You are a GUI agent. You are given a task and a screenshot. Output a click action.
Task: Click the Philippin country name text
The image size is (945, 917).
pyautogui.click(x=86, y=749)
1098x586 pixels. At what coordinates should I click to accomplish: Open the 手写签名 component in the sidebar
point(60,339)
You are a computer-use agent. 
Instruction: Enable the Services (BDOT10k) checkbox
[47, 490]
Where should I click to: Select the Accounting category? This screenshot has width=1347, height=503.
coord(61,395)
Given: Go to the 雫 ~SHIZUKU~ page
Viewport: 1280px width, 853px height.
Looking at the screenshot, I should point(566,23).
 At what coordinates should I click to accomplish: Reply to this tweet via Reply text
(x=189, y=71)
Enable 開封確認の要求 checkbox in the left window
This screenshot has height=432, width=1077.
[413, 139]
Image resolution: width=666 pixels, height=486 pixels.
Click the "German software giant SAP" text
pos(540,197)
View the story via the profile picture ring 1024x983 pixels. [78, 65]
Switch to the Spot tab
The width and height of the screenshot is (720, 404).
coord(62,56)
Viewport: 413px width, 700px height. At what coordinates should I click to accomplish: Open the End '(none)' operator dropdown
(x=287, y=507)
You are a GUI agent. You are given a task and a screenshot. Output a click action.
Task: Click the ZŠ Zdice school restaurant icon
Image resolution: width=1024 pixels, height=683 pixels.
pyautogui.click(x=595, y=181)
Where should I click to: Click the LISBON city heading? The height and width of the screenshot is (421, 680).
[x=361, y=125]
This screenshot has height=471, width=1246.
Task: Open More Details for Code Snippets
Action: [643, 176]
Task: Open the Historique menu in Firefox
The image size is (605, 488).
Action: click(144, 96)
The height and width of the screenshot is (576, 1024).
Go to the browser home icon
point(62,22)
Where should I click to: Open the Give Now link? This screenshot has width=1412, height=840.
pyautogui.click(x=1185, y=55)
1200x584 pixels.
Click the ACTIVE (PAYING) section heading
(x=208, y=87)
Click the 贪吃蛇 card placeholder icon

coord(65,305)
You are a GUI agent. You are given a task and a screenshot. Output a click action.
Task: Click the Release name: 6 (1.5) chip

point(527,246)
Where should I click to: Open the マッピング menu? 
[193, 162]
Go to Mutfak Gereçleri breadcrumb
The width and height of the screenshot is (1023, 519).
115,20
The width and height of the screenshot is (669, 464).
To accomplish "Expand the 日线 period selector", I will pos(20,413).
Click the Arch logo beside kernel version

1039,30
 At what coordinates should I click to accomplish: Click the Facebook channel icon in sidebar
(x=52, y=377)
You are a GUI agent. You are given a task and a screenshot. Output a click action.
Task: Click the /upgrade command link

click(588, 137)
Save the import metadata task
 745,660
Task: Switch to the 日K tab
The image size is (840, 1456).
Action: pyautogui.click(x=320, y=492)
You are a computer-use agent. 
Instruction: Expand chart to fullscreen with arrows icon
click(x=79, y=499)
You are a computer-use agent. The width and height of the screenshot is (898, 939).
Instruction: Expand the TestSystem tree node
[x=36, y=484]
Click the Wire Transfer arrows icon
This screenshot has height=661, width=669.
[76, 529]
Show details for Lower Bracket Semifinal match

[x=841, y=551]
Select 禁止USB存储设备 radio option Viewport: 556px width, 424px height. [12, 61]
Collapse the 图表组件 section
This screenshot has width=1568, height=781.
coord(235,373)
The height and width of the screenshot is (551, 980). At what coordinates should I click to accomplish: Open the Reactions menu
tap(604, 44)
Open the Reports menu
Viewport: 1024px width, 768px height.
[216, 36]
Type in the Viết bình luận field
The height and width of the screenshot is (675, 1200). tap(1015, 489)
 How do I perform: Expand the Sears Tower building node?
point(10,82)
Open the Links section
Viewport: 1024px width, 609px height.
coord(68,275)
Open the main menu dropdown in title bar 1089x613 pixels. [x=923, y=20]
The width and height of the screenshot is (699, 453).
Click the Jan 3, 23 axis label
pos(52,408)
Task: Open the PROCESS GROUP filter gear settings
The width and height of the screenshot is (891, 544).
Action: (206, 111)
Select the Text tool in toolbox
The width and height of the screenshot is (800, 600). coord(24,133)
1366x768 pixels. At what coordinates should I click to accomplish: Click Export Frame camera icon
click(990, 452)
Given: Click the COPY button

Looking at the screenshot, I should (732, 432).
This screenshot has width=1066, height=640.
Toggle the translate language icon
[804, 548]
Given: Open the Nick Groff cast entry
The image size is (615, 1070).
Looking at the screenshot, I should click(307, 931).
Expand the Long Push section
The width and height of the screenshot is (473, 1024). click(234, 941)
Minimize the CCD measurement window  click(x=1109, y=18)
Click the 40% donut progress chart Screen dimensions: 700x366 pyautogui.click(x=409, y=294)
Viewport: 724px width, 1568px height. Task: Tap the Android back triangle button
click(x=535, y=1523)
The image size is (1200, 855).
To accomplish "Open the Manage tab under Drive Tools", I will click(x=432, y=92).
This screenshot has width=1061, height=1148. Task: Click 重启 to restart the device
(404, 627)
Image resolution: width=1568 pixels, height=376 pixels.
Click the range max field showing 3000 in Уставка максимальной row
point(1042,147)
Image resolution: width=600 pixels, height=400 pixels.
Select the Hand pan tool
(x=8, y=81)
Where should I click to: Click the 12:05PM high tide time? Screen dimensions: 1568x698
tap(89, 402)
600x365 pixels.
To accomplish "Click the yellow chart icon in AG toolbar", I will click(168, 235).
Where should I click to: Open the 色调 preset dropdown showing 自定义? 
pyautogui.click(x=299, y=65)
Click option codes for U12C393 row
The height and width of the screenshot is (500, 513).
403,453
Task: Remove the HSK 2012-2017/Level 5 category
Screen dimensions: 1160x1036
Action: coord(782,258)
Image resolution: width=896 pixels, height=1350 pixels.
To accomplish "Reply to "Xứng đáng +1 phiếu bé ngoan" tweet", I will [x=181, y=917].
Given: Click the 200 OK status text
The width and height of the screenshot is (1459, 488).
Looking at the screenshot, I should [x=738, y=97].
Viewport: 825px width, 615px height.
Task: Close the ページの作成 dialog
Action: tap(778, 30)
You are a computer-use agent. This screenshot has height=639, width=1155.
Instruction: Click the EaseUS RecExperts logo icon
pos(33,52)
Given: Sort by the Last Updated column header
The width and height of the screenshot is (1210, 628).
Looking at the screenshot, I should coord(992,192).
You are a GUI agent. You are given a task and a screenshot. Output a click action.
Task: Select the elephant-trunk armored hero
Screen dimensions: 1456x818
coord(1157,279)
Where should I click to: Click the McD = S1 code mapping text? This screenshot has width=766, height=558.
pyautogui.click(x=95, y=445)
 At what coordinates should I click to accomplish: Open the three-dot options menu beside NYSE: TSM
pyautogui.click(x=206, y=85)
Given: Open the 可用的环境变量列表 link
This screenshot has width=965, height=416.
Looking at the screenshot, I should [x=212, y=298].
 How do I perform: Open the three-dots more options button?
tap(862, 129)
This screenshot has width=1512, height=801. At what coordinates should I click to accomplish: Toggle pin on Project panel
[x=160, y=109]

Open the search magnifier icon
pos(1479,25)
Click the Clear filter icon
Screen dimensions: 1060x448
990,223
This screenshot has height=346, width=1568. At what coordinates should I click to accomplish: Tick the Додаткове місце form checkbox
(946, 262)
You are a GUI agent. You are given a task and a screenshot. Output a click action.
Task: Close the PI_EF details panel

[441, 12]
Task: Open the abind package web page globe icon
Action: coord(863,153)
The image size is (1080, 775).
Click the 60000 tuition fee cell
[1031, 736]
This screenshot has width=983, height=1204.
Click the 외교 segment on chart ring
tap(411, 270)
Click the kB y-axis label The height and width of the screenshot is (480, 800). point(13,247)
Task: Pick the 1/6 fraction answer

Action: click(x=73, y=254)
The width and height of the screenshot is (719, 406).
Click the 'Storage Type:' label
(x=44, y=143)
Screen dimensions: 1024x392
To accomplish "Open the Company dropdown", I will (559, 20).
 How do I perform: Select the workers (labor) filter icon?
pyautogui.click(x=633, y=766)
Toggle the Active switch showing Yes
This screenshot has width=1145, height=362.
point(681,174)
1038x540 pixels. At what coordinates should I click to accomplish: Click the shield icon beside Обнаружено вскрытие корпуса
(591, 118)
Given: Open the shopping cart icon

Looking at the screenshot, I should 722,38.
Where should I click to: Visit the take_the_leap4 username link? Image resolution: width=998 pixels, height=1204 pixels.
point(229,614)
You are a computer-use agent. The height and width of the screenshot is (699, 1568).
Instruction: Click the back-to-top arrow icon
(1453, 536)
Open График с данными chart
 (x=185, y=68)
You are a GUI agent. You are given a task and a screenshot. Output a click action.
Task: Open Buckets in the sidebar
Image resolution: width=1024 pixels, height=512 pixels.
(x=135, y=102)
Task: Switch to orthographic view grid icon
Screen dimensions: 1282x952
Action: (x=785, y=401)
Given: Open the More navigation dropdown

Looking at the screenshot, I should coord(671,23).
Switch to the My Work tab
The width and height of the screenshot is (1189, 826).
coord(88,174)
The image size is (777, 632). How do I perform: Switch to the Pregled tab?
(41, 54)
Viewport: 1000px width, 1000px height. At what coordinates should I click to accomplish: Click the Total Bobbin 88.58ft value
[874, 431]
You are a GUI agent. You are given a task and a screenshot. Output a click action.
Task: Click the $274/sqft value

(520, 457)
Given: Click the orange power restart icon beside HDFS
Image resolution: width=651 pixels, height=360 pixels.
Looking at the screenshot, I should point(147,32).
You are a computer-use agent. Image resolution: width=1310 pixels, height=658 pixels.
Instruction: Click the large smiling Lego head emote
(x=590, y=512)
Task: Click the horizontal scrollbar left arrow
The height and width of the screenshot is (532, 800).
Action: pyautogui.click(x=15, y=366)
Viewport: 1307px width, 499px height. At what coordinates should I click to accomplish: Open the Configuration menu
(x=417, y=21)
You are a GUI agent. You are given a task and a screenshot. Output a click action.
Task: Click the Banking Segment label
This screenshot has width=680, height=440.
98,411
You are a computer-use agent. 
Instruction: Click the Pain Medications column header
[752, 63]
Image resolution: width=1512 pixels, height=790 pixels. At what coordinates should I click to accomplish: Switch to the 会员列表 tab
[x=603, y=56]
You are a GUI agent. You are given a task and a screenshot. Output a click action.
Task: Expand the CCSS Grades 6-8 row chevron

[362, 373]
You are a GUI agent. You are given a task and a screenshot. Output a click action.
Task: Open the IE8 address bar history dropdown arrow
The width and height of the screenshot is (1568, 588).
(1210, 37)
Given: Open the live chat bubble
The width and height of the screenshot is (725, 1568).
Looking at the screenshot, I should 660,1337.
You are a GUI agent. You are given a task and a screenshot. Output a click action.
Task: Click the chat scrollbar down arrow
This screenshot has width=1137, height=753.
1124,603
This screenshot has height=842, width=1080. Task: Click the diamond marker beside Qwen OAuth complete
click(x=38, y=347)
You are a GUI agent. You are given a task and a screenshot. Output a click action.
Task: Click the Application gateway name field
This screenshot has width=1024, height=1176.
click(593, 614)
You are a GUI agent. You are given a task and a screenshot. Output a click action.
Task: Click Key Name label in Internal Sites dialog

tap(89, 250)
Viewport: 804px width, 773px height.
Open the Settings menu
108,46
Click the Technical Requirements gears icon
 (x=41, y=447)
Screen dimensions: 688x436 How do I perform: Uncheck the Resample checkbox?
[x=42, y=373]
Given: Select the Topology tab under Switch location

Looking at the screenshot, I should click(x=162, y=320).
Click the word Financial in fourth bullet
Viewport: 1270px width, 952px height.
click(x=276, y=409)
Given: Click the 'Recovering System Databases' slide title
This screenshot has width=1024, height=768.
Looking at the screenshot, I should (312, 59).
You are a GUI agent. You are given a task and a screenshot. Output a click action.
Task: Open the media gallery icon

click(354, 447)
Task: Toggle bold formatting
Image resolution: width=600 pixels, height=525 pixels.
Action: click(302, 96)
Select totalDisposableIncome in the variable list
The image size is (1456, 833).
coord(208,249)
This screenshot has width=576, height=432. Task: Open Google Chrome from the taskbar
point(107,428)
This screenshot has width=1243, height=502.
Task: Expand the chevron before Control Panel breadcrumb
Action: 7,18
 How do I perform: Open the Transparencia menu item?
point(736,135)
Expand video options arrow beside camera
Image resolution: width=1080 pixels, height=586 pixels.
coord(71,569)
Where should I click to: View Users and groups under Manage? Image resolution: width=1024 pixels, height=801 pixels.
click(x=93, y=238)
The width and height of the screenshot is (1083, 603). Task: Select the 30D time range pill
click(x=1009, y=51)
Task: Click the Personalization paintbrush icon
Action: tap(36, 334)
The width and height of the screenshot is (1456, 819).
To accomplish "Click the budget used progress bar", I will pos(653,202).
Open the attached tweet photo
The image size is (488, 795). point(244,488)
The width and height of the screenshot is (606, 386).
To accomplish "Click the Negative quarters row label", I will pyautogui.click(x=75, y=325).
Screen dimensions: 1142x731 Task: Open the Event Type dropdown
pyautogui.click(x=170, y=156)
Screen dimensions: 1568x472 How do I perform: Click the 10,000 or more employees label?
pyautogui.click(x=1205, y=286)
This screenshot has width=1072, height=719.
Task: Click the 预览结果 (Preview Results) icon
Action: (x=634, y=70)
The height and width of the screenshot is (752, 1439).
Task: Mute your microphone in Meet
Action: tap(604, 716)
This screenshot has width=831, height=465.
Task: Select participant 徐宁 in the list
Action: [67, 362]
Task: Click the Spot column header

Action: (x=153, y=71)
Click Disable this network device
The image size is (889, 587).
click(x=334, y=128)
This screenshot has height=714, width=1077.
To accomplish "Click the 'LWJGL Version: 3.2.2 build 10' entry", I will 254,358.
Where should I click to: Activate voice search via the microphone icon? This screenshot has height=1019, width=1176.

————

> EXERCISE PROMPT
Search the entries for the word "title" and copy every line that holds it.

> EXPECTED ANSWER
Open the main menu dropdown in title bar 1089x613 pixels. [x=923, y=20]
Given: Click the 'Recovering System Databases' slide title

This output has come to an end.